===== Stored data

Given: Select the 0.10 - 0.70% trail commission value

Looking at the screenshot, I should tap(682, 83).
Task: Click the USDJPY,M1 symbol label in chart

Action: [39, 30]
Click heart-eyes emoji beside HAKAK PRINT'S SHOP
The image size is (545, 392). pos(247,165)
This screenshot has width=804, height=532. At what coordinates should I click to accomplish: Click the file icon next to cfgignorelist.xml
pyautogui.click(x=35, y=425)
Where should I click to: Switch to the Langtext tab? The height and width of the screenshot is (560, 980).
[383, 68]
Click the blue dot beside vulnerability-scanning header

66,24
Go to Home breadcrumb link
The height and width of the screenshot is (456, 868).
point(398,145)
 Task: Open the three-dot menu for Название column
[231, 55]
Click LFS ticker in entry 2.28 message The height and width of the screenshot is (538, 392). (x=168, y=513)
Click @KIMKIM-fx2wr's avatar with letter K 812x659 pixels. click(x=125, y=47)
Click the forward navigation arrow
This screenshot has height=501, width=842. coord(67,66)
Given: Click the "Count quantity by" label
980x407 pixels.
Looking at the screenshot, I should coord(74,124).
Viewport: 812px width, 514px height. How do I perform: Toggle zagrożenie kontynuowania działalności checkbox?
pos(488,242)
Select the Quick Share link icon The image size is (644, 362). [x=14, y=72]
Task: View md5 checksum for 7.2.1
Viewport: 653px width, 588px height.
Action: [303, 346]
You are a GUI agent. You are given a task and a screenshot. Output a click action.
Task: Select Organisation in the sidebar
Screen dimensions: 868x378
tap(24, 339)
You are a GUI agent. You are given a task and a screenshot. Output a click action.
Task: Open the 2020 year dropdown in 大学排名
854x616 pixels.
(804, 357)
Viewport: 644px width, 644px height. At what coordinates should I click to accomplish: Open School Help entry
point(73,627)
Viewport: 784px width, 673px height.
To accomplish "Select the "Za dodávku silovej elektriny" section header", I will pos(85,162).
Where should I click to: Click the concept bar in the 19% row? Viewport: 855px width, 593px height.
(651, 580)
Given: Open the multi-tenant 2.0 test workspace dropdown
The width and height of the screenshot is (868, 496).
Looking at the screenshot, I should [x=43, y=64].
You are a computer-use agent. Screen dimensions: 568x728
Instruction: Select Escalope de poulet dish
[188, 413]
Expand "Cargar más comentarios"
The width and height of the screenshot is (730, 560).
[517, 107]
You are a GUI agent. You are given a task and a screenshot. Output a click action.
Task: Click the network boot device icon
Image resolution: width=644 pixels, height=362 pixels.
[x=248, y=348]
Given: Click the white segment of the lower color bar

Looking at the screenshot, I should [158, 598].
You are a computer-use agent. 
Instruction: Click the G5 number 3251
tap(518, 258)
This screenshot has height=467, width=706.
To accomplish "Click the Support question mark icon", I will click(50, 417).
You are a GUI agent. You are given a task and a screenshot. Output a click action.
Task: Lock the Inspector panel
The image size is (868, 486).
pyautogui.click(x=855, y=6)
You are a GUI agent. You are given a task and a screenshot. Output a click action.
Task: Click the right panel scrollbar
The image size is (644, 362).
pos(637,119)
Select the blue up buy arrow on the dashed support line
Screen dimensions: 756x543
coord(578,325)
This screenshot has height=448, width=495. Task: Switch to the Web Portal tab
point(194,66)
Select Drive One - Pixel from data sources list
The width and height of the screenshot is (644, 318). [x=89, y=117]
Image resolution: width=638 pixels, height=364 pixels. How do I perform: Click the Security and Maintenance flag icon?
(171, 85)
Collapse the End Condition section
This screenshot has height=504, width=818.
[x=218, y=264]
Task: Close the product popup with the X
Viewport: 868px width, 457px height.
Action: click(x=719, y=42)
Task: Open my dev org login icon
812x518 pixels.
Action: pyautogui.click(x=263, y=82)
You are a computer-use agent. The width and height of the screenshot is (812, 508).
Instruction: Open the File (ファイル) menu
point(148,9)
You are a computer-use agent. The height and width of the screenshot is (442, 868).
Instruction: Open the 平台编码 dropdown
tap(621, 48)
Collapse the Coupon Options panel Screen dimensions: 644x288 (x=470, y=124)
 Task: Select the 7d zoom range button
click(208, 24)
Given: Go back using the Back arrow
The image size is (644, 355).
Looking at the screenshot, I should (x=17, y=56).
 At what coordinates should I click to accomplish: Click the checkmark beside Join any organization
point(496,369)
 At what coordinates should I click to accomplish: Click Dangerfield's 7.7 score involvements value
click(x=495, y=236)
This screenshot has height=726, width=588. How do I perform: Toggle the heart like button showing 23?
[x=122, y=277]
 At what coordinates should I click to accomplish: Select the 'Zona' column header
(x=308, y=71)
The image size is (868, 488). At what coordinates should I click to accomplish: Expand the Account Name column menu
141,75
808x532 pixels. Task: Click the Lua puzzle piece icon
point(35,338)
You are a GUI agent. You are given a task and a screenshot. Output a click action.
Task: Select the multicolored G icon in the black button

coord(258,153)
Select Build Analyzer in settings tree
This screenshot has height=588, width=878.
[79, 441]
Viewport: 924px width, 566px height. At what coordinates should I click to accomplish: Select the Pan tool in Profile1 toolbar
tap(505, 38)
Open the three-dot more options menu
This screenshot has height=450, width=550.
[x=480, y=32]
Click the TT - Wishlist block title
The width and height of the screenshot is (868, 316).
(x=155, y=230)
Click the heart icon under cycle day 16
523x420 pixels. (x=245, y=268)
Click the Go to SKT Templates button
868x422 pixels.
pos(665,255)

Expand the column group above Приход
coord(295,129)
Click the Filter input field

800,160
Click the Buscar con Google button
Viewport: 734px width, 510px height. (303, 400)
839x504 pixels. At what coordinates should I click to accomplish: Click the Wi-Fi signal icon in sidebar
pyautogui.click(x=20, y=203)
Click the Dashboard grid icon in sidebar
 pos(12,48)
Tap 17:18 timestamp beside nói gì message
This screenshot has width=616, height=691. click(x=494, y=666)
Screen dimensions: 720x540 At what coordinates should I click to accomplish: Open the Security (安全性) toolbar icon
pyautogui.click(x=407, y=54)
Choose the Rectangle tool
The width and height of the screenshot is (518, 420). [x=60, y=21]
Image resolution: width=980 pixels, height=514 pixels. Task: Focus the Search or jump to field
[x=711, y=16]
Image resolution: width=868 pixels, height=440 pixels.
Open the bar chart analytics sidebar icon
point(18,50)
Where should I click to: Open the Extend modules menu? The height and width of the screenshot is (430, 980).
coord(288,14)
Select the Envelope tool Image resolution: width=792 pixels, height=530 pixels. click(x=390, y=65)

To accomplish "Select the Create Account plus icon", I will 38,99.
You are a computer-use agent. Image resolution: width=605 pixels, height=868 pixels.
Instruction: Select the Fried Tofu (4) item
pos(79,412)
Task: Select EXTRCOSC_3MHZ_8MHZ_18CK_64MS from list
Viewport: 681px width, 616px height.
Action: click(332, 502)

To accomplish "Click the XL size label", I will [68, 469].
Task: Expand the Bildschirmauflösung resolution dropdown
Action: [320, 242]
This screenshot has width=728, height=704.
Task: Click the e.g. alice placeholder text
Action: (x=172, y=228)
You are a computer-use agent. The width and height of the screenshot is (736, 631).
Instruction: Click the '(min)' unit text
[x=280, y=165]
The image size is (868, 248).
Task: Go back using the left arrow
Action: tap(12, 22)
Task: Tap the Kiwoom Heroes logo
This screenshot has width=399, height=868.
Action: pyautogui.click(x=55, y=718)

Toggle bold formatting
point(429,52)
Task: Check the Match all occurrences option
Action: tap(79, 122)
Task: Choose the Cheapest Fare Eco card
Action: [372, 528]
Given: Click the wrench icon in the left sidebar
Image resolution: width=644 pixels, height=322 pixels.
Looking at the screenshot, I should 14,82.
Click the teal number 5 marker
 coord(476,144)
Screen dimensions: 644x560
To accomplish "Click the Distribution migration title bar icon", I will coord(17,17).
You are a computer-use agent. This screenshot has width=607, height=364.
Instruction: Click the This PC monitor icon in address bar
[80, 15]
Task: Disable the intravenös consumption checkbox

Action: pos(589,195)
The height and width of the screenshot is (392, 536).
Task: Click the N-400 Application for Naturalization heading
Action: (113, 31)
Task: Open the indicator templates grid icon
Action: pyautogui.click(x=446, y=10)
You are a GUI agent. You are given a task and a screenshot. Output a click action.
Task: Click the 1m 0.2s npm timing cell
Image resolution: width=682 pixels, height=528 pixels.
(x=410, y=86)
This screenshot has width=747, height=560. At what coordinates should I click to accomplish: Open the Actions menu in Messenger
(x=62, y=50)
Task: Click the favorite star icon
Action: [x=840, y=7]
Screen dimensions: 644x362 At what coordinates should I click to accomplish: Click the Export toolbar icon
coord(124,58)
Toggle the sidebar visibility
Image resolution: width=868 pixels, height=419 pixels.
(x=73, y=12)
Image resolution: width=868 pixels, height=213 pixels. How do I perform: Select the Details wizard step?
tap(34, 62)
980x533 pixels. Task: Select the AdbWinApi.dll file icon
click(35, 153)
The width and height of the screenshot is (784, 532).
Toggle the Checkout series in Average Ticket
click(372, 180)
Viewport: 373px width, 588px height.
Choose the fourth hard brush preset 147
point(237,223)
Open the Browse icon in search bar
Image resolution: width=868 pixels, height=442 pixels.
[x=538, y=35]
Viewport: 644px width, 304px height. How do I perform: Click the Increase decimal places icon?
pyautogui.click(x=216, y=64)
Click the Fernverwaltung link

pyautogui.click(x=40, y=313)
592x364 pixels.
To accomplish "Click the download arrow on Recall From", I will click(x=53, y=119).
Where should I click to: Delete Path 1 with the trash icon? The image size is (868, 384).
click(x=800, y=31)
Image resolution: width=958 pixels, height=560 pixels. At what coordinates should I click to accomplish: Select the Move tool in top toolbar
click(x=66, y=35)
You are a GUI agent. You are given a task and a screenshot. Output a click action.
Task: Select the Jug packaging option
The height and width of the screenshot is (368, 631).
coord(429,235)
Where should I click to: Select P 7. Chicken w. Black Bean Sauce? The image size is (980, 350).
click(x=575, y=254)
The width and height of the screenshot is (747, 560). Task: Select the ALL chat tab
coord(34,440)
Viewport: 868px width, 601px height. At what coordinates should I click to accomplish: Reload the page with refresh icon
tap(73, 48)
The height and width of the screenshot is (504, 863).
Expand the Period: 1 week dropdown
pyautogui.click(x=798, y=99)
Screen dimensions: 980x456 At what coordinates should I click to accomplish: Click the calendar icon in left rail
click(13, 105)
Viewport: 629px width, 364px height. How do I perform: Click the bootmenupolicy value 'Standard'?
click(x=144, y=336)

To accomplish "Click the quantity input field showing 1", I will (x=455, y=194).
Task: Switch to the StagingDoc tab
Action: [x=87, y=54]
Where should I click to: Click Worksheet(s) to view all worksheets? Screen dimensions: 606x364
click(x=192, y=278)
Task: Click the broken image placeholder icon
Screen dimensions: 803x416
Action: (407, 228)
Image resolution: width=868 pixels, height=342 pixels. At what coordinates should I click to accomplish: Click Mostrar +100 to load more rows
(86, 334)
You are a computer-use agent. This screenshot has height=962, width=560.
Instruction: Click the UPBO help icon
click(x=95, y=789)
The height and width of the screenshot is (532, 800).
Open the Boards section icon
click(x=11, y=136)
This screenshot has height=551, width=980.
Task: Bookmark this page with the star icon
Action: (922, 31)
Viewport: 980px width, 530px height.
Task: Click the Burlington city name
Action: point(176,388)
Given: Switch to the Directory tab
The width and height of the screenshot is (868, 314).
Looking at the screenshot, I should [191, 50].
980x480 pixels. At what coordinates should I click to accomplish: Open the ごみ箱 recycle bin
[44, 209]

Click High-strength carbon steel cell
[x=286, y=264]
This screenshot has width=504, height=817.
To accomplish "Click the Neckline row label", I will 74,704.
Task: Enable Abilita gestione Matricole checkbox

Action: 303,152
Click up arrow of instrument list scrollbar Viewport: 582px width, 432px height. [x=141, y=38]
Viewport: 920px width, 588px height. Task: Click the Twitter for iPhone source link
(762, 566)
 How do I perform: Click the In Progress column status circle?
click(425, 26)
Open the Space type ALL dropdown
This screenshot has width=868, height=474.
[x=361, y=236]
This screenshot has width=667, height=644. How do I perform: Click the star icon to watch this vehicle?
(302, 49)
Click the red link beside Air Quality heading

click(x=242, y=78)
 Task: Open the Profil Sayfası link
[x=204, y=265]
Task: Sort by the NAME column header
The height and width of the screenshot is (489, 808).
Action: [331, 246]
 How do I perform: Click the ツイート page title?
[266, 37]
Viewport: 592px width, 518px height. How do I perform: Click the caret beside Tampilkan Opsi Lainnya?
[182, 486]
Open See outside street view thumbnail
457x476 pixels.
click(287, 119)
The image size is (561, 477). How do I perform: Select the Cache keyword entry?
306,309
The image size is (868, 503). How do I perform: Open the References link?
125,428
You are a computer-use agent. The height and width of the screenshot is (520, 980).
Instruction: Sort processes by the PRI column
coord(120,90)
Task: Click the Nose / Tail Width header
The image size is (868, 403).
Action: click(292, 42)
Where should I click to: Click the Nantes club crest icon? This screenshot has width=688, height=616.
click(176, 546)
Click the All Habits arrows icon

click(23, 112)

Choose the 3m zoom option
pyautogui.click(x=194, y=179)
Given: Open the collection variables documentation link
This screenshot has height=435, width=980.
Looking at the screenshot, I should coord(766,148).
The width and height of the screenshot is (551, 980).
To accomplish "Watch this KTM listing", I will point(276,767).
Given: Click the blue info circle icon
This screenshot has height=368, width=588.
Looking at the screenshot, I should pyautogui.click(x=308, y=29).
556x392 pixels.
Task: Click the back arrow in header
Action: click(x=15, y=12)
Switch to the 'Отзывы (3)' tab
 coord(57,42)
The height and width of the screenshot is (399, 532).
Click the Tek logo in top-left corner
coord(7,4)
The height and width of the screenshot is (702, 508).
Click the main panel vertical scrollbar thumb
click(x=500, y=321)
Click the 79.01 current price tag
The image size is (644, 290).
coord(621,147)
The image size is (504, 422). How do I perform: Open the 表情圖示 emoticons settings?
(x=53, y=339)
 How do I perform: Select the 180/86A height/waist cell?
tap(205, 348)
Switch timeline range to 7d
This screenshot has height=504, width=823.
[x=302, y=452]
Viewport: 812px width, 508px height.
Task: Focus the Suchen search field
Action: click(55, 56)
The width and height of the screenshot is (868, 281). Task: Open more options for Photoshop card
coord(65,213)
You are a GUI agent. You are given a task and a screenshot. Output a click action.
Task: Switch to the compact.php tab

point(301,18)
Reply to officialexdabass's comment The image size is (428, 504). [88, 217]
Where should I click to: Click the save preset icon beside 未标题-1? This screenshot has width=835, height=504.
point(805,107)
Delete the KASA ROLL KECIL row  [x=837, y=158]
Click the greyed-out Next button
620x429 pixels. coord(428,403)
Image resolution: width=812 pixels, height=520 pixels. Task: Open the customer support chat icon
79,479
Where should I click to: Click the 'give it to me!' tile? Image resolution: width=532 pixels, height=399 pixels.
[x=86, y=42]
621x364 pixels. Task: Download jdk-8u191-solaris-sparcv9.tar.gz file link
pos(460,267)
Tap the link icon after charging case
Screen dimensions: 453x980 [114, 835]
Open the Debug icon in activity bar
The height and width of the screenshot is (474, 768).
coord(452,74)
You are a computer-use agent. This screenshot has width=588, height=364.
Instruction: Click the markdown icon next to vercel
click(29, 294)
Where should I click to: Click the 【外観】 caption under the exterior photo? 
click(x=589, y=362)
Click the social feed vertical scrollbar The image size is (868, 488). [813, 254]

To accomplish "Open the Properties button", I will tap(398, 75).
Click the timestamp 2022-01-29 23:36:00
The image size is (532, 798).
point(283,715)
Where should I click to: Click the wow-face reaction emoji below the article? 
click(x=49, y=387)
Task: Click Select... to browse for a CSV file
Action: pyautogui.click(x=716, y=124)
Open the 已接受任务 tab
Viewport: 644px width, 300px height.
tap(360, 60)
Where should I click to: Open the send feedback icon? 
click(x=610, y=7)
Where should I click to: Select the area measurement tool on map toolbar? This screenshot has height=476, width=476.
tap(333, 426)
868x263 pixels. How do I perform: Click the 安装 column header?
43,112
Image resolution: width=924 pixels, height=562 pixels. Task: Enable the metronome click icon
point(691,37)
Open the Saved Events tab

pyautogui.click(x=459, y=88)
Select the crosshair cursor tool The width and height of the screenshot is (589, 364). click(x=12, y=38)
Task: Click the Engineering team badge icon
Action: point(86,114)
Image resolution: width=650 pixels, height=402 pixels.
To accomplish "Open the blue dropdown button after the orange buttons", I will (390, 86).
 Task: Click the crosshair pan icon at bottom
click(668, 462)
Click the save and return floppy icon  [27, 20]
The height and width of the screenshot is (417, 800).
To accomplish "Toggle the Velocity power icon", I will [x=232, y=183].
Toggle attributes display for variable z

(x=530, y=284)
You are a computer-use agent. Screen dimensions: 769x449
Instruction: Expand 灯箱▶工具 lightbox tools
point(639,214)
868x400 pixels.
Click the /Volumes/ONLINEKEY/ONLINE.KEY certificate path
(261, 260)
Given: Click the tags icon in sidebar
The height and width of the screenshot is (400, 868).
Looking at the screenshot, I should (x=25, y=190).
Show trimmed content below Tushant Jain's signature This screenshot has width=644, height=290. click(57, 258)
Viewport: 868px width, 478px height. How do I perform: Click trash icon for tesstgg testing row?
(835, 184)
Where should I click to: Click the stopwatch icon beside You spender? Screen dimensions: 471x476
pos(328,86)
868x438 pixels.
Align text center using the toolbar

==========

• _Exercise aim_:
Your task is to retype the entries verbatim, starting with the line that holds "Task: Open the 2020 year dropdown in 大学排名" and stopping after the line that holds "Task: Lock the Inspector panel".

• _Answer to the exercise_:
Task: Open the 2020 year dropdown in 大学排名
854x616 pixels.
(804, 357)
Viewport: 644px width, 644px height. At what coordinates should I click to accomplish: Open School Help entry
point(73,627)
Viewport: 784px width, 673px height.
To accomplish "Select the "Za dodávku silovej elektriny" section header", I will pos(85,162).
Where should I click to: Click the concept bar in the 19% row? Viewport: 855px width, 593px height.
(651, 580)
Given: Open the multi-tenant 2.0 test workspace dropdown
The width and height of the screenshot is (868, 496).
Looking at the screenshot, I should [x=43, y=64].
You are a computer-use agent. Screen dimensions: 568x728
Instruction: Select Escalope de poulet dish
[188, 413]
Expand "Cargar más comentarios"
The width and height of the screenshot is (730, 560).
[517, 107]
You are a GUI agent. You are given a task and a screenshot. Output a click action.
Task: Click the network boot device icon
Image resolution: width=644 pixels, height=362 pixels.
[x=248, y=348]
Given: Click the white segment of the lower color bar

Looking at the screenshot, I should [158, 598].
You are a computer-use agent. 
Instruction: Click the G5 number 3251
tap(518, 258)
This screenshot has height=467, width=706.
To accomplish "Click the Support question mark icon", I will click(50, 417).
You are a GUI agent. You are given a task and a screenshot. Output a click action.
Task: Lock the Inspector panel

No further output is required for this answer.